[RECORDS FOR THIS TASK — start]

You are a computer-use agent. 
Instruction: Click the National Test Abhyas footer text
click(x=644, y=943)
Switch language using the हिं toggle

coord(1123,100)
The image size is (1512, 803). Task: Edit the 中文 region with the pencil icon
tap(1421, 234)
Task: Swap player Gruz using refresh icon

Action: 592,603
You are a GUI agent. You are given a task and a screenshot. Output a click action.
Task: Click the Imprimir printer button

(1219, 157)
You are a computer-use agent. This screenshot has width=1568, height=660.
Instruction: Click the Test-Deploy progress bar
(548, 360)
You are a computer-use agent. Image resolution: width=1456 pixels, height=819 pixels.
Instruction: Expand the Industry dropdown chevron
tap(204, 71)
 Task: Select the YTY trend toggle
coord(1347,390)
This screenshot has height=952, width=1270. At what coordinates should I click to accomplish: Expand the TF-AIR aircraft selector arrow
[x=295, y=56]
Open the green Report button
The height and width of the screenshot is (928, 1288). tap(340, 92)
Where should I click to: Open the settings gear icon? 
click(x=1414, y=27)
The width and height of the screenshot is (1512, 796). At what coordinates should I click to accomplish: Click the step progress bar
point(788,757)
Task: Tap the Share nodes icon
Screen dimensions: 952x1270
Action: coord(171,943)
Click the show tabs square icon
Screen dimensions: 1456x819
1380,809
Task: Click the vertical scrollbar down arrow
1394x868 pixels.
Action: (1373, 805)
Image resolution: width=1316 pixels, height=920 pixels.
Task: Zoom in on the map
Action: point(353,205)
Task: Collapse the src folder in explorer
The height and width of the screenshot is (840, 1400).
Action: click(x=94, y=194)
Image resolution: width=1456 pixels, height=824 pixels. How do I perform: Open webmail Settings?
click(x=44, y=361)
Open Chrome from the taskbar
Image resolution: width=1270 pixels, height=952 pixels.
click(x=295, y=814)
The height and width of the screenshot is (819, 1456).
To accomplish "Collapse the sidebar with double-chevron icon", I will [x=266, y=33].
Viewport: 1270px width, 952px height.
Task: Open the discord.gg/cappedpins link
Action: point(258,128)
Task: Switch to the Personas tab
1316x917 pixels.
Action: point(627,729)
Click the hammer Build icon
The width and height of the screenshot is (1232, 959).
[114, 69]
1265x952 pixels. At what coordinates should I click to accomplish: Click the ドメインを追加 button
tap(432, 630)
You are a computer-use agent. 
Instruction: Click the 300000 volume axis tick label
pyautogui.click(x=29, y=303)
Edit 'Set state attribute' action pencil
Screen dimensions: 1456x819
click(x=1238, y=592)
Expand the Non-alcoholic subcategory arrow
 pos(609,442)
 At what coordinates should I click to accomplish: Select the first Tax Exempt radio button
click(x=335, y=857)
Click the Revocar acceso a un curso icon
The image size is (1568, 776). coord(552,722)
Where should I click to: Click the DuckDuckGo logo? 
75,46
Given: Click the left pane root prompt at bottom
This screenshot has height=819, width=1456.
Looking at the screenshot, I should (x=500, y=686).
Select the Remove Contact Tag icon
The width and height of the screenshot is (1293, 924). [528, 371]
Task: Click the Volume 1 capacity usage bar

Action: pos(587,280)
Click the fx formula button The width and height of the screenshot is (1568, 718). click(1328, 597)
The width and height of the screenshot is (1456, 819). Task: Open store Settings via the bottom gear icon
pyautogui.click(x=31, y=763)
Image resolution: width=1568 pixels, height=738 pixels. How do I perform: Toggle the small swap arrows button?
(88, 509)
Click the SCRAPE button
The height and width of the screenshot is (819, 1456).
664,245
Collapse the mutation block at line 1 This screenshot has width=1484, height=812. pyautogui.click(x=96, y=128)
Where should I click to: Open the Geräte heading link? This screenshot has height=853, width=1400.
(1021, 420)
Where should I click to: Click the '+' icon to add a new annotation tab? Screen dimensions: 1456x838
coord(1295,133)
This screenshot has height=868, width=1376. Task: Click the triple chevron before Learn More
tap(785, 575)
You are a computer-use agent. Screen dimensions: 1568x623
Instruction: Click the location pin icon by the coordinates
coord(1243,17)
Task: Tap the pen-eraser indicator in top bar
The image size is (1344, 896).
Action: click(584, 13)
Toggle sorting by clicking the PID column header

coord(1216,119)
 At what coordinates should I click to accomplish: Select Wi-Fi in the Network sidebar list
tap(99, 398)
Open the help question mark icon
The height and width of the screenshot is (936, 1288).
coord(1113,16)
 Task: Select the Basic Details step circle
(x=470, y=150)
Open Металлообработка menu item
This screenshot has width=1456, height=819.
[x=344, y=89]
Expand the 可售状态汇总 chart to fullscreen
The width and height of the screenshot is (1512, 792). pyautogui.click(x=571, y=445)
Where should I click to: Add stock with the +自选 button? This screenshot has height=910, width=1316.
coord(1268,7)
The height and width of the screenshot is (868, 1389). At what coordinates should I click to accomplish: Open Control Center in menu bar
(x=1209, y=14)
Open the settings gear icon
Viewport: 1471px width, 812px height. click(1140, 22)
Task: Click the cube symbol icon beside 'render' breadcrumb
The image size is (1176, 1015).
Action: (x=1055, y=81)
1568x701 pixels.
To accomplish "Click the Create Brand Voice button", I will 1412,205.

[RECORDS FOR THIS TASK — finish]

◆ YOUR GOAL ◆
Only the count belongs in your answer, so please work out how many lines of the data contain "agent".

◆ WORKED SOLUTION ◆
6